Attorney General Ellison urges Supreme Court to protect employees and consumers from corporate gamesmanship in pending arbitration cases

Leads a bipartisan amicus brief asking the Court to ensure that companies cannot seek two bites at the apple by strategically defending cases in court for months, and then seeking to compel arbitration if their court strategy is unsuccessful

January 6, 2022 (SAINT PAUL) — Minnesota Attorney General Keith Ellison, along with Maryland Attorney General Brian Frosh, today led a bipartisan coalition of 19 attorneys general from across the country in urging the U.S. Supreme Court to protect employees and consumers from corporate gamesmanship. In an amicus brief filed today with the Court, the Attorney General Ellison and the bipartisan coalition ask the court to ensure that in cases when plaintiffs are employees or consumers bound by arbitration agreements, companies cannot seek two bites at the apple by strategically defending cases in court for months — sometimes dragging them out for years in an effort to drain plaintiffs’ resources — then seek arbitration if their court strategy is unsuccessful.  

“Shedding light on arbitration clauses is important, because they are hidden in hundreds of millions of employee and consumer contracts. Far too often, these clauses are attempts by corporations to avoid taking responsibility for wrongdoing and shield them from the consequences of it. Far too often, these clauses make it harder for people to afford their lives and live with dignity and respect,” Attorney General Ellison said.  

“As a result, it’s important that the rules for when and how arbitration is enforced be as fair as possible. Federal arbitration law, however, has developed in such a way that allows companies to enforce their arbitration agreements even after many months or years of court litigation. This bipartisan group of attorneys general is standing up for the people of their states in opposing that gamesmanship. We are asking the highest court in the land simply to recognize that arbitration agreements must operate in harmony with state law and make the playing field level for employees and consumers,” Attorney General Ellison concluded. 

The case in which Attorney General Ellison and the bipartisan coalition of attorneys general that he co-led intervened, Morgan v. Sundance, Inc., arises from the experience of Robyn Morgan, a former employee of a Taco Bell in Osceola, Iowa. Ms. Morgan alleged that her former employer, Sundance, Inc., the owner of 150 Taco Bell franchises in multiple states, failed to pay her for all the hours she worked, including both regular and overtime hours. She also alleged that this failure to pay her wages was part of her employer’s business model and that her employer knew or should have known that it was unlawful. Sundance denied Ms. Morgan’s claims. Ms. Morgan sued her former employer in federal district court, where her suit was litigated for eight months before Sundance disclosed the existence of an arbitration agreement in her employment contract and attempted to exercise it. It is unclear whether Ms. Morgan was previously aware of the existence of the arbitration agreement or of having consented to it.  

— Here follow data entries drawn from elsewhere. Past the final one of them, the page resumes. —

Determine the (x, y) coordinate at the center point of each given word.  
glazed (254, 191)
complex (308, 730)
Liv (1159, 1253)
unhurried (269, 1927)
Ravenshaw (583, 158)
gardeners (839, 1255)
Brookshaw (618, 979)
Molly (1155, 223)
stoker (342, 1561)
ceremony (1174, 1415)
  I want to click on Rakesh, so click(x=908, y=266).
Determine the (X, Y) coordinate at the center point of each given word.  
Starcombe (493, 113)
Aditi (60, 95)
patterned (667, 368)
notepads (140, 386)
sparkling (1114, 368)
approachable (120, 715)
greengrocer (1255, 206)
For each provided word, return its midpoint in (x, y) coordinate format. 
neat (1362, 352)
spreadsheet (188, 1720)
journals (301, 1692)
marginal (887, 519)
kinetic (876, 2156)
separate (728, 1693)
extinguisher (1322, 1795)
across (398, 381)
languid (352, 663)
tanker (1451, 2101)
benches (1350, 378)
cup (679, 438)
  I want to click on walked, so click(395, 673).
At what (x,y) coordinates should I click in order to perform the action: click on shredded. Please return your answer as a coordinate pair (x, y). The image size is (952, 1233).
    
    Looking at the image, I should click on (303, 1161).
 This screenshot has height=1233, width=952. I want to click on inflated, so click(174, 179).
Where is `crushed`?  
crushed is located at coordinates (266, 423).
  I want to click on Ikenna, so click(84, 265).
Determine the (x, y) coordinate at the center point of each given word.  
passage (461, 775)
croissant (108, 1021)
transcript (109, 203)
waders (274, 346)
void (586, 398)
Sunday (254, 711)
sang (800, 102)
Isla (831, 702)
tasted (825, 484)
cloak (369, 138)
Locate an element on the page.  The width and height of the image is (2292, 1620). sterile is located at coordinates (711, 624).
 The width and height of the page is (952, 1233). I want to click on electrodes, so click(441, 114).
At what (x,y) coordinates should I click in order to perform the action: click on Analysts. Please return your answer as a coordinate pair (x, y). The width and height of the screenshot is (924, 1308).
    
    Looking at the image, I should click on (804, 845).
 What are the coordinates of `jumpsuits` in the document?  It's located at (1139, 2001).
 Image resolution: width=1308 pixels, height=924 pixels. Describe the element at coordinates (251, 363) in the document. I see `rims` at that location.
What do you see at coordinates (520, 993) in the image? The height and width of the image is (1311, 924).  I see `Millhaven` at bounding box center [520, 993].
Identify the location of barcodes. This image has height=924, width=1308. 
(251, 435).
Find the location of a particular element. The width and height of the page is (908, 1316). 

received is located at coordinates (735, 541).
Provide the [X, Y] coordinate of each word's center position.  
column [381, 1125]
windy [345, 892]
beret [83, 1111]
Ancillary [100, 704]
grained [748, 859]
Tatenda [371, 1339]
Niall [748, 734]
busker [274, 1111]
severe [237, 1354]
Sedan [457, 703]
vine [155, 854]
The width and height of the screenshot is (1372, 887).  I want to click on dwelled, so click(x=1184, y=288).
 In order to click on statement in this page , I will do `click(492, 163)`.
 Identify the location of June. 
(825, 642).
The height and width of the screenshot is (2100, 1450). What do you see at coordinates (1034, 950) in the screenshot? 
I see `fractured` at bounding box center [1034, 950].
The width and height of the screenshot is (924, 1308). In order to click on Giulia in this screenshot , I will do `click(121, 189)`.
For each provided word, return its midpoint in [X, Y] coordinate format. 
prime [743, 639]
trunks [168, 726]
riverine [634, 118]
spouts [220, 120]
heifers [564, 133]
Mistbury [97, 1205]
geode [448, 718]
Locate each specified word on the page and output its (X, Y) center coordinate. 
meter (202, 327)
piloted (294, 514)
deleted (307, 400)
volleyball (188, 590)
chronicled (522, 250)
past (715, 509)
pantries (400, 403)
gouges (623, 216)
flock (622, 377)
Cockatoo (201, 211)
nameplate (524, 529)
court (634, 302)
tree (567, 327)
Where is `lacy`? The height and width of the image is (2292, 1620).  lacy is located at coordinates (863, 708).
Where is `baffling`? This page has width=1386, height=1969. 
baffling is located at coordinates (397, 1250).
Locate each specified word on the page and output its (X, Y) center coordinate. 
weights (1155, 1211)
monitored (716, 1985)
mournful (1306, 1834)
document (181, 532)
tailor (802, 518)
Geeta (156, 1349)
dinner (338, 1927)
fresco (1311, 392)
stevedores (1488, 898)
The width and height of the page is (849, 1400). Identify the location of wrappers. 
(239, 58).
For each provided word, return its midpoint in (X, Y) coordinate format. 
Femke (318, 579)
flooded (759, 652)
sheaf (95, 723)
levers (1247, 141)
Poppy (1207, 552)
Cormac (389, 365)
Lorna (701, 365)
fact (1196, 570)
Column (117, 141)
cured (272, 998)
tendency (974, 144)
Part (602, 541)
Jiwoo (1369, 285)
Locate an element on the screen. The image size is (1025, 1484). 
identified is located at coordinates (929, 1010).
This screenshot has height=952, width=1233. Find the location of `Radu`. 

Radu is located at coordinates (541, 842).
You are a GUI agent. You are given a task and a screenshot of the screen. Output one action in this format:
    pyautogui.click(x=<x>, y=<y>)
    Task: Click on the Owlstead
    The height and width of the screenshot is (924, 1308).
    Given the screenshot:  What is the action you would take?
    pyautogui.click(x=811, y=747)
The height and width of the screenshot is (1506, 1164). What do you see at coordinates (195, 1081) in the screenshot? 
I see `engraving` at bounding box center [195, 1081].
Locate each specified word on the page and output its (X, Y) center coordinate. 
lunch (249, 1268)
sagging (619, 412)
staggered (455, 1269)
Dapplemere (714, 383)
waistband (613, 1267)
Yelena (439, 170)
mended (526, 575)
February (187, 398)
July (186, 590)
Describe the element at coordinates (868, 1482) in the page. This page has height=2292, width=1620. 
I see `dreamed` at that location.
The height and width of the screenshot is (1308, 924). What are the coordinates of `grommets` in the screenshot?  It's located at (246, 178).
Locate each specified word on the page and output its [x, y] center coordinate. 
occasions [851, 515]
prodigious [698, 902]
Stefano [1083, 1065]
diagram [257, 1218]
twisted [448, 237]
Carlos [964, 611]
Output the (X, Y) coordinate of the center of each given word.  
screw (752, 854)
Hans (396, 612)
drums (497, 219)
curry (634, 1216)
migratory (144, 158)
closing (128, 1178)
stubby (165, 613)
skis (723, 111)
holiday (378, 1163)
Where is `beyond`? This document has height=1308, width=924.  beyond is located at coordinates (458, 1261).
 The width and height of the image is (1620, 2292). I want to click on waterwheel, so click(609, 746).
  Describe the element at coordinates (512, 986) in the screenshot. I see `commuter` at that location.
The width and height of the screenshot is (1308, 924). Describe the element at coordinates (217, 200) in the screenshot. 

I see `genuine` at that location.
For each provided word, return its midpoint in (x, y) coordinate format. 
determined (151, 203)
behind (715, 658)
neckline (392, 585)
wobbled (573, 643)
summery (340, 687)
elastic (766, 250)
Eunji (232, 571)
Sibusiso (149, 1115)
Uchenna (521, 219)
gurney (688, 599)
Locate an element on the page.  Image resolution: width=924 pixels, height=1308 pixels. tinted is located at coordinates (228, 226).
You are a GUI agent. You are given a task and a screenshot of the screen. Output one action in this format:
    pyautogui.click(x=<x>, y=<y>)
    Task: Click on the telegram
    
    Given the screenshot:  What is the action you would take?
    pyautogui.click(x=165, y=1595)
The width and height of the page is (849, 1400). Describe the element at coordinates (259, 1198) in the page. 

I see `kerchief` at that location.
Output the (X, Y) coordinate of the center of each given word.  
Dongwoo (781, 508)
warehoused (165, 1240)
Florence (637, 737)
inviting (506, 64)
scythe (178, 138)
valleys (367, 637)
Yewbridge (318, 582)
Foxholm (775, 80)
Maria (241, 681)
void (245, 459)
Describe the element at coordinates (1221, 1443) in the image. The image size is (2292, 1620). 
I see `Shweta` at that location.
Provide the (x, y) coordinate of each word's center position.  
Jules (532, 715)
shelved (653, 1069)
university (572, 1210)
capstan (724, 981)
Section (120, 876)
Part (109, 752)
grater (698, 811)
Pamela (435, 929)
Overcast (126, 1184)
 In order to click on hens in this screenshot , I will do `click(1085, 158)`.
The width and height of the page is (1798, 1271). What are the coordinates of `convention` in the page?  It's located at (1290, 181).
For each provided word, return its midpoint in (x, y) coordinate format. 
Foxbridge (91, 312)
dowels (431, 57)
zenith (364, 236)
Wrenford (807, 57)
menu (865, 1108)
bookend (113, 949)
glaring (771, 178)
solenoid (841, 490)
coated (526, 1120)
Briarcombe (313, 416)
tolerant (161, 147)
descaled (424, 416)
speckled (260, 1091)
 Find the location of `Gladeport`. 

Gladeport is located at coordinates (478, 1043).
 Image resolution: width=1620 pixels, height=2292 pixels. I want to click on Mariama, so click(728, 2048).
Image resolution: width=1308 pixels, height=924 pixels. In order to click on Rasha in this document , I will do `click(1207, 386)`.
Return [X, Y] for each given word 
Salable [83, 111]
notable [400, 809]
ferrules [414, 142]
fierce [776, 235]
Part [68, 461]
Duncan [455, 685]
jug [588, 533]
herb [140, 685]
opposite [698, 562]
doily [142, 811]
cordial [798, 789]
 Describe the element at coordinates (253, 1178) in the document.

Ms. Morgan is far from alone. As Attorney General Ellison and the bipartisan coalition state in their brief, “One study found that, as recently as 2018, more than 800 million consumer arbitration agreements were in force nationally, and possibly as many as two-thirds of American households were subject to these largely ‘nonnegotiable, adhesionary contracts.’  Another study found that a majority of the Nation’s private-sector non-union employees work for employers that impose mandatory arbitration requirements. Given the pervasiveness of arbitration agreements involving state residents, Amici States have both a responsibility to ensure the correct and consistent application of arbitration law and a responsibility to protect state residents from the costs and unfairness inflicted by those who invoke arbitration clauses only after first choosing to litigate strategically in court.”  

In the brief, Attorney General Ellison and the coalition ask the Supreme Court to find that state contract law governs the issue of “waiver” under the Federal Arbitration Act. In most cases, general state contract law would require defendants in litigation to assert a right to arbitration in a timely manner, or else it is deemed waived. The coalition asks the Supreme Court to rule that federal courts may not impose an additional requirement that plaintiffs be prejudiced by the untimely assertion of arbitration before the right to arbitrate is deemed waived.   

Amici States seek to protect their residents from the otherwise unnecessary litigation expenses and delays that result when parties engage in such gamesmanship,” the multistate coalition writes. “Such abuses not only impose increased litigation costs on employees and consumers; they also waste judicial resources and frustrate a ‘prime objective’ of arbitration, which is to achieve streamlined proceedings and expeditious results.”   

Joining Attorney General Ellison in today’s brief are Maryland Attorney General Brian Frosh, who co-led the brief with Attorney General Ellison, and the attorneys general of Alaska, Colorado, Delaware, the District of Columbia, Idaho, Illinois, Iowa, Maine, Massachusetts, North Carolina, New Jersey, New York, Oregon, Rhode Island, Vermont, Virginia, and Washington.